Lewu 乐舞 is an unclassified extinct Loloish language of Jingdong Yi Autonomous County, Yunnan, China. The Lewu are officially classified by the Chinese government as ethnic Yao people.

==Demographics==
According to the Jingdong County Gazetteer (1994:519), ethnic Yao numbered 3,889 individuals in 1990, and lived mainly in Chaqing 岔箐 and Dasongshu 大松树 Villages of Taizhong Township 太忠乡. Yao language speakers, known as the Lewu Yao 乐舞瑶族, are found in Puya Village 普牙村, Chaqing Township 岔箐乡 (Jingdong County Ethnic Gazetteer 2012:144).

==Classification==
Lewu may have been related to the Lawu language of Xinping County, Yunnan, but classification remains uncertain due to the paucity of data.

==Vocabulary==
A word list of the Lewu Yao language is transcribed using pinyin in the Jingdong County Ethnic Gazetteer (2012:144-145). The language is already extinct, and was recorded in 1985 from 85-year-old Zhu Zhaojin 祝兆金 of Puya Village 普牙村, who could remember only some words.

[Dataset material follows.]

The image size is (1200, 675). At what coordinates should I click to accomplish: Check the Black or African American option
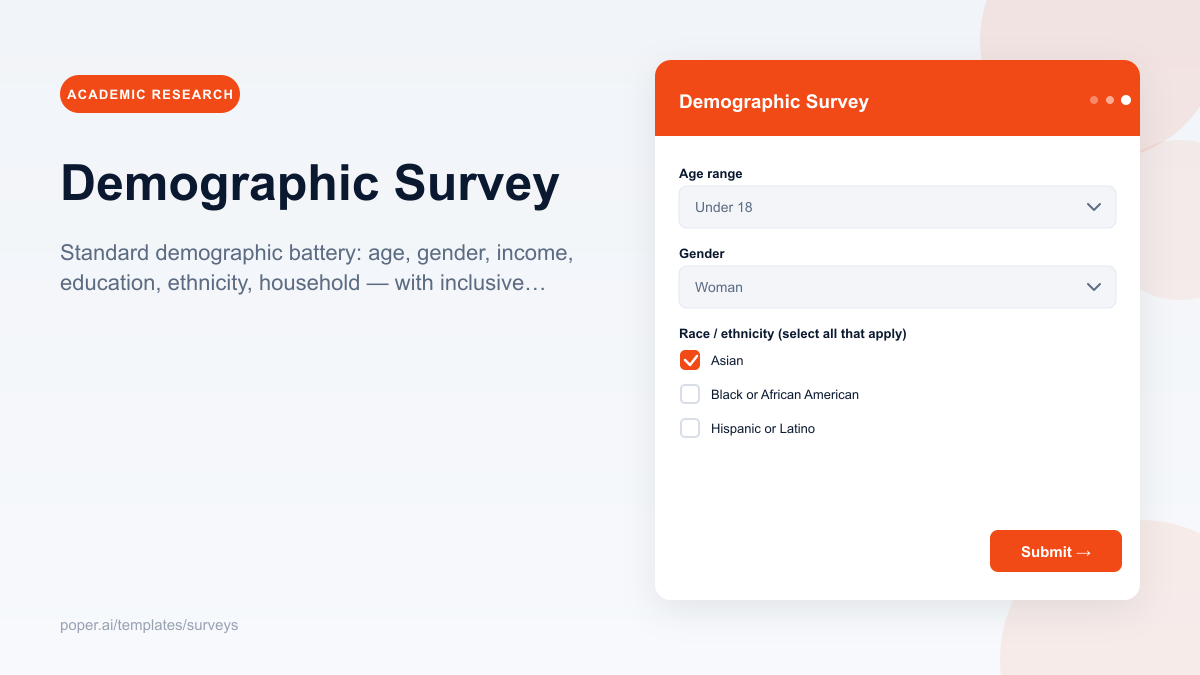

| Chinese gloss | English gloss | Lewu | Page |
|---|---|---|---|
| 吃饭 | eat rice | zuǒ zuó liē | 144 |
| 猪心肺 | pig heart and lungs | cī ber | 144 |
| 这里来 | come (from) here | wū lài lai | 144 |
| 什么东西 | What thing? | māi yuō | 144 |
| 蚕豆 | broad bean (Vicia faba) | nuó suō | 144 |
| 豌豆 | pea (Pisum sativum) | nuó sǎi | 144 |
| 回来，回来你回来 | come back, come back, you come back | gǔ lāi gǔ lai gǔ lāi | 144 |
| 白酒 | liquor | zhī zhí | 144 |
| 清酒 | rice wine | a zhì | 144 |
| 筷子 | chopsticks | a zhu | 144 |
| 刀 | knife | biě tuo | 145 |
| 斧子 | axe | shì cuo | 145 |
| 碗 | bowl | lin hua | 145 |
| 勺 | spoon | yì geu | 145 |
| 打 | to hit | ch wō | 145 |
| 没有了 | There is no more. | mā ia lāi | 145 |

==Sources==
- Hsiu, Andrew. 2017. The Lawu languages: footprints along the Red River valley corridor.